◆ EXERCISE BRIEF ◆
Exactly as they stand, copy the lines from the one containing "Given: Remove the css selector filter row" to the final line of the data; leave out the pictures.

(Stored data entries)

────

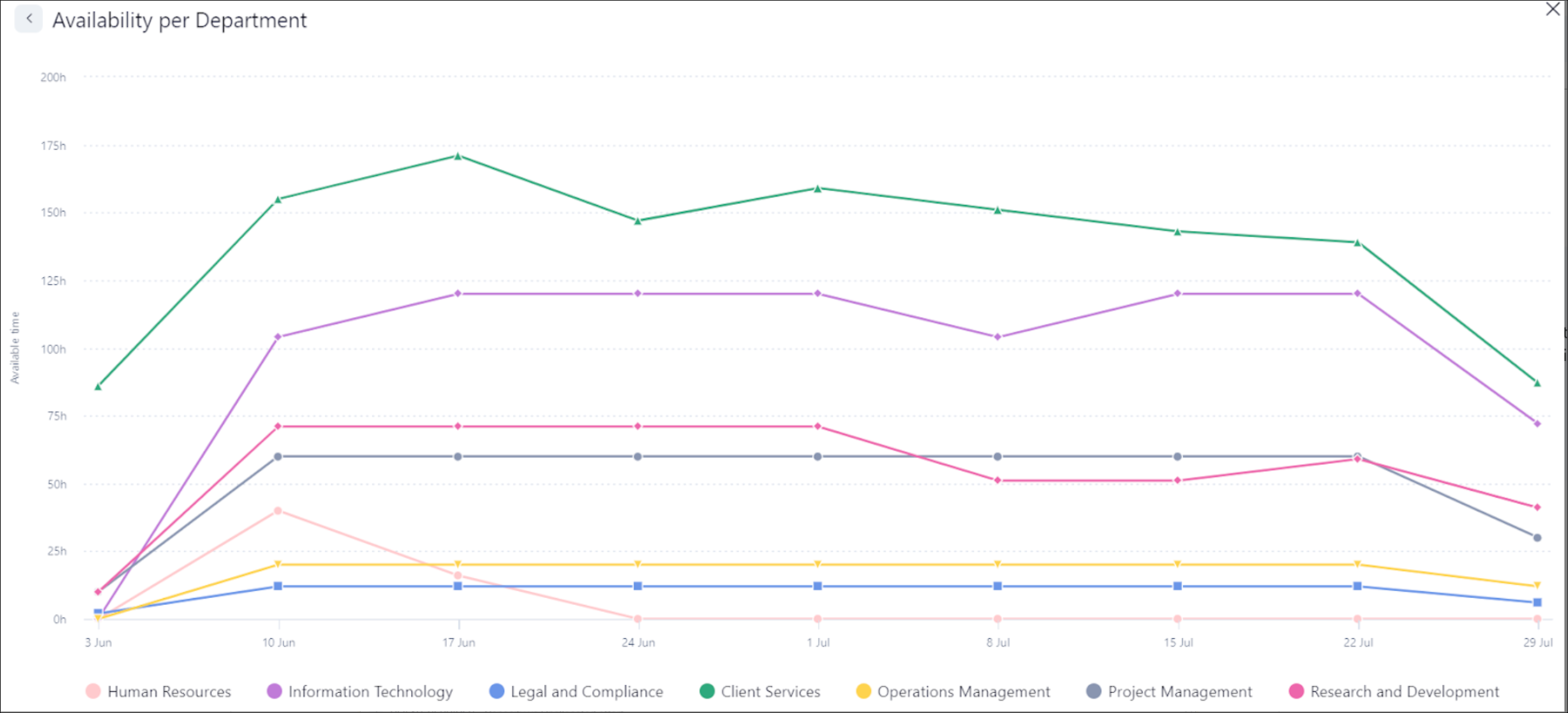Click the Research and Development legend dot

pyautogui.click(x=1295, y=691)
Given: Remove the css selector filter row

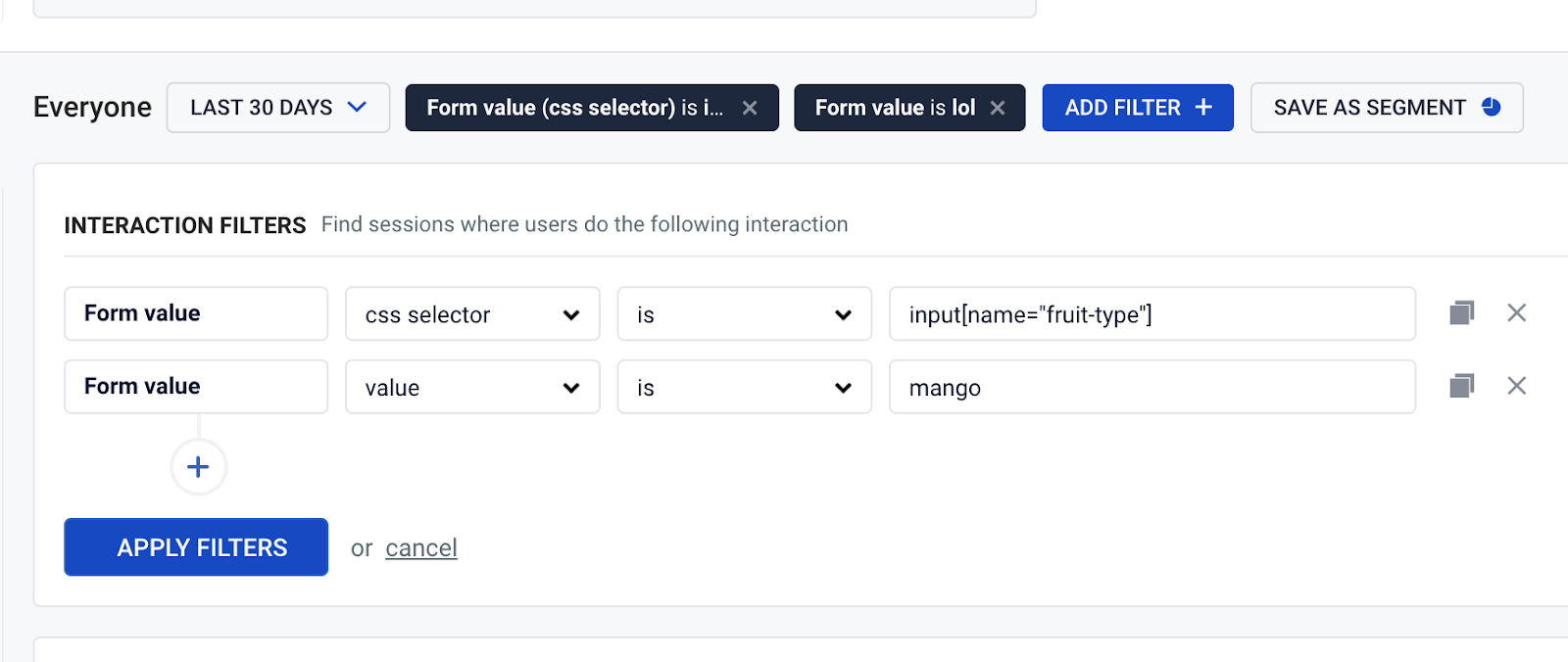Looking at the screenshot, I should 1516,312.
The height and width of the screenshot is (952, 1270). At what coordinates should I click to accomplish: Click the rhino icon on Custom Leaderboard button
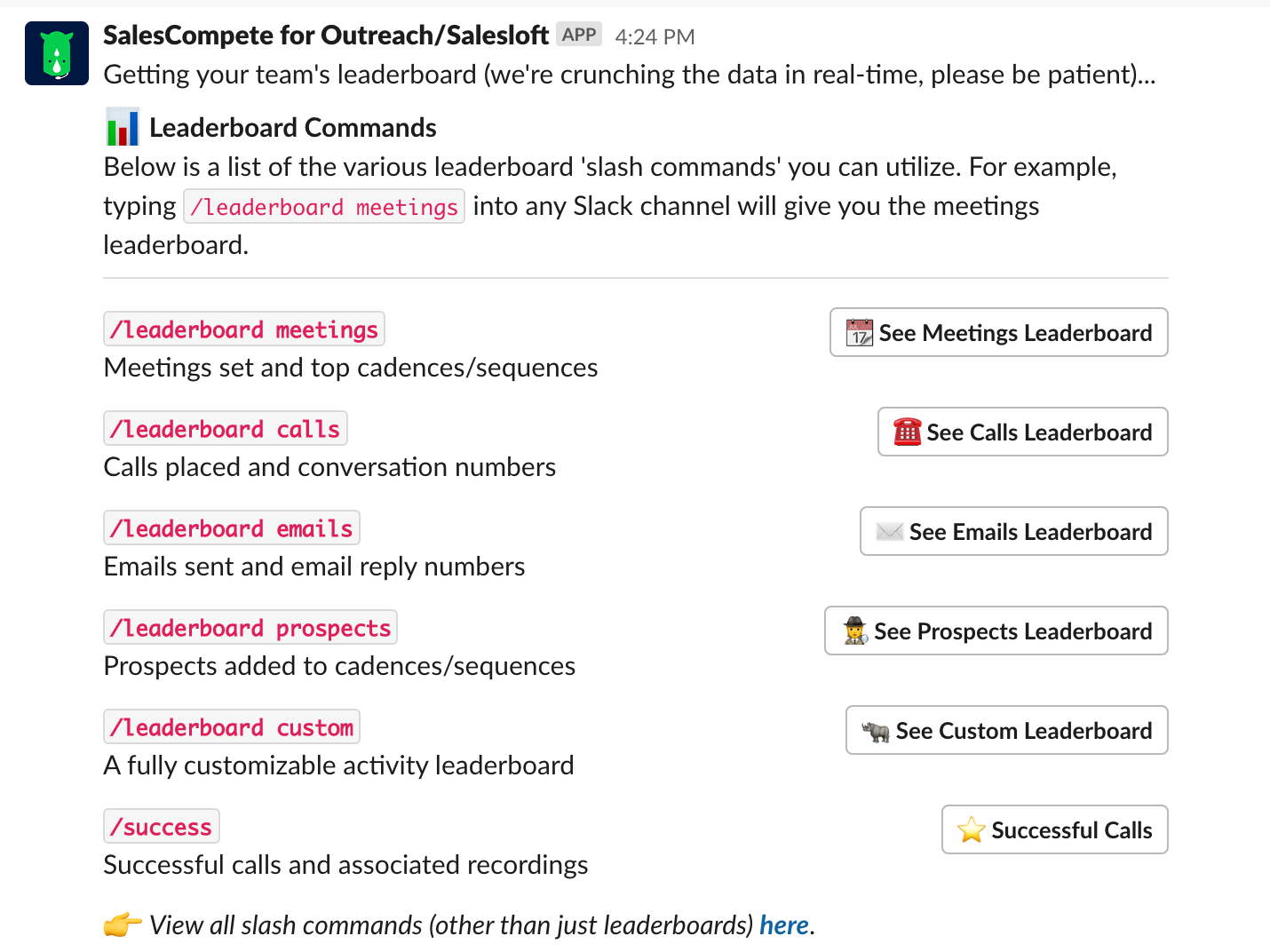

────

◆ SOLUTION ◆
Given: Remove the css selector filter row

Looking at the screenshot, I should 1516,312.
The height and width of the screenshot is (952, 1270). At what coordinates should I click to accomplish: Click the rhino icon on Custom Leaderboard button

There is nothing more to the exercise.